Throughout this document, “we,” “us” and “our” refer to EPA.

I. Background

Under sections 179(c)(1) and 186(b)(2) of the Clean Air Act (CAA or “Act”), EPA has the responsibility for determining whether a nonattainment area has attained the carbon monoxide (CO) national ambient air quality standard (NAAQS) by the applicable attainment date. In this case, the EPA was required to make a determination concerning the Las Vegas Valley CO nonattainment area. As a “serious” CO nonattainment area, Las Vegas Valley was subject to a December 31, 2000 attainment date.

On January 21, 2005 (70 FR 3174), we published a notice announcing a proposed finding that the Las Vegas Valley nonattainment area had attained the CO NAAQS by the applicable attainment date (December 31, 2000) and that, based on our proposed finding of attainment, certain CAA requirements [specifically, the contingency provisions under sections 172(c)(9) and 187(a)(3)] would no longer apply to this area. A detailed discussion of EPA's proposal is contained in the January 21, 2005 proposed rule and will not be restated here. The reader is referred to the proposed rule for more details.

II. Public Comments

We received no comments in response to our proposed action.

III. Final Action

EPA finds, pursuant to sections 179(c)(1) and 186(b)(2) of the Act, that the Las Vegas Valley “serious” nonattainment area has attained the NAAQS for CO by the applicable attainment date. This finding relieves the State of Nevada from the obligation under section 187(g) of the Act to prepare and submit a SIP revision providing for a reduction of CO emissions within Las Vegas Valley by at Start Printed Page 31354least five percent per year in each year after approval of the SIP revision until the CO NAAQS is attained.
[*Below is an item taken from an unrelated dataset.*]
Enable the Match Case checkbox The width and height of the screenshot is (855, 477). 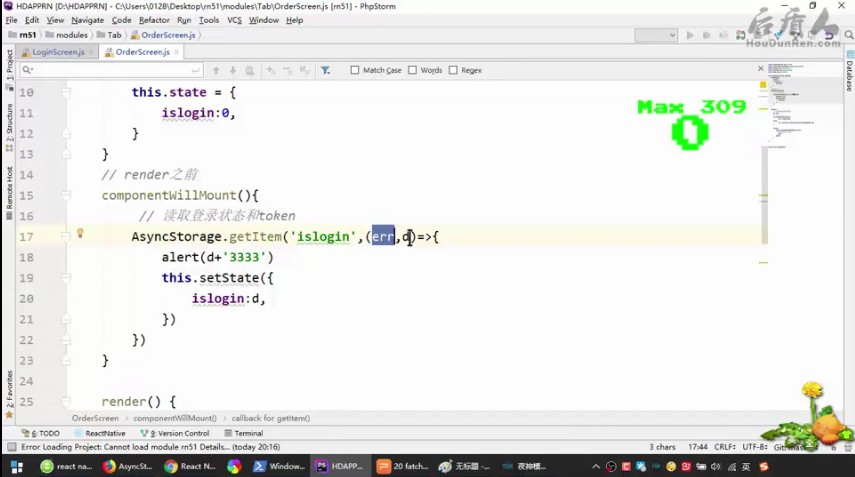[x=355, y=70]
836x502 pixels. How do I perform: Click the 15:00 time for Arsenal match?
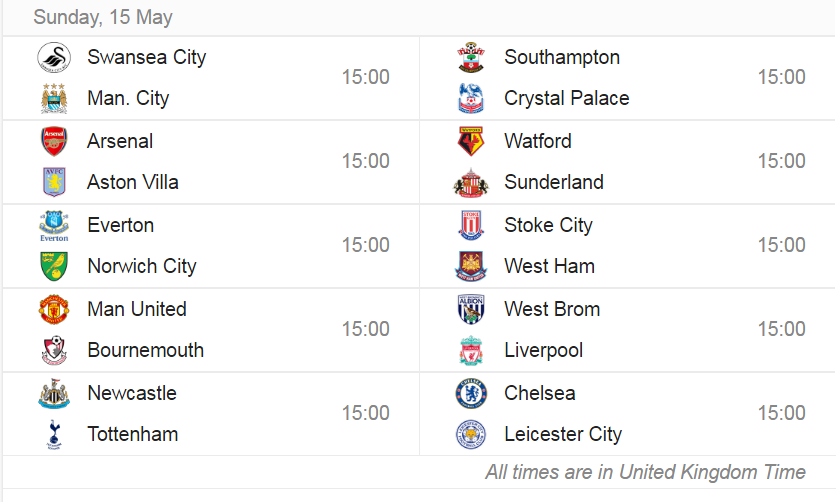tap(366, 161)
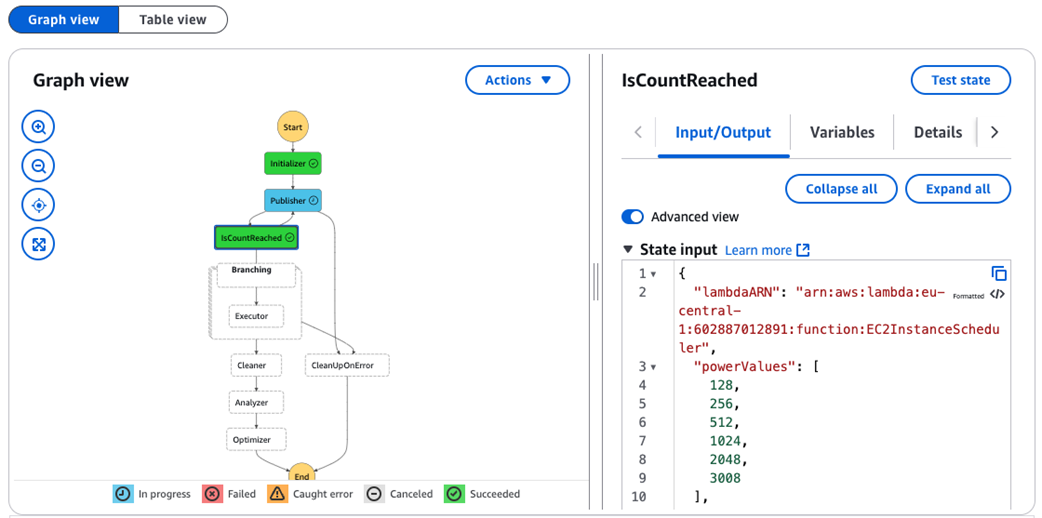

It should be noted that this action does not redesignate this area from “nonattainment” to “attainment”. Under section 107(d)(3)(E), the Clean Air Act requires that, for an area to be redesignated from nonattainment to attainment, five criteria must be satisfied including the submittal by the State (and approval by EPA) of a maintenance plan as a SIP revision. Therefore, the designation status of Las Vegas Valley in 40 CFR part 81 is unaffected by this action, and Las Vegas Valley will remain a “serious” nonattainment area for CO until such time as EPA finds that the State of Nevada has met the Clean Air Act requirements for redesignation to attainment.

Based on our finding of attainment by the applicable attainment date, we also find that the CAA's requirement for the SIP to provide for CO contingency provisions under CAA sections 172(c)(9) and 187(a)(3) no longer applies to Las Vegas Valley and that our remaining obligation to promulgate a Federal implementation plan (“FIP”) for CO contingency provisions in Las Vegas Valley under CAA section 110(c) is permanently lifted.

IV. Administrative Requirements

Under Executive Order 12866 (58 FR 51735, October 4, 1993), this action is not a “significant regulatory action” and therefore is not subject to review by the Office of Management and Budget. For this reason, this action is also not subject to Executive Order 13211, “Actions Concerning Regulations That Significantly Affect Energy Supply, Distribution, or Use” (66 FR 28355, May 22, 2001). This action merely finds that an area has attained a national ambient air quality standard based on an objective review of measured air quality data and finds that certain Clean Air Act requirements no longer apply. This action will not impose any new regulations, mandates, or additional enforceable duties on any public, nongovernmental, or private entity. Accordingly, the Administrator certifies that this rule will not have a significant economic impact on a substantial number of small entities under the Regulatory Flexibility Act (5 U.S.C. 601 et seq.). Because this rule does not impose any additional enforceable duty, it does not contain any unfunded mandate or significantly or uniquely affect small governments, as described in the Unfunded Mandates Reform Act of 1995 (Public Law 104-4).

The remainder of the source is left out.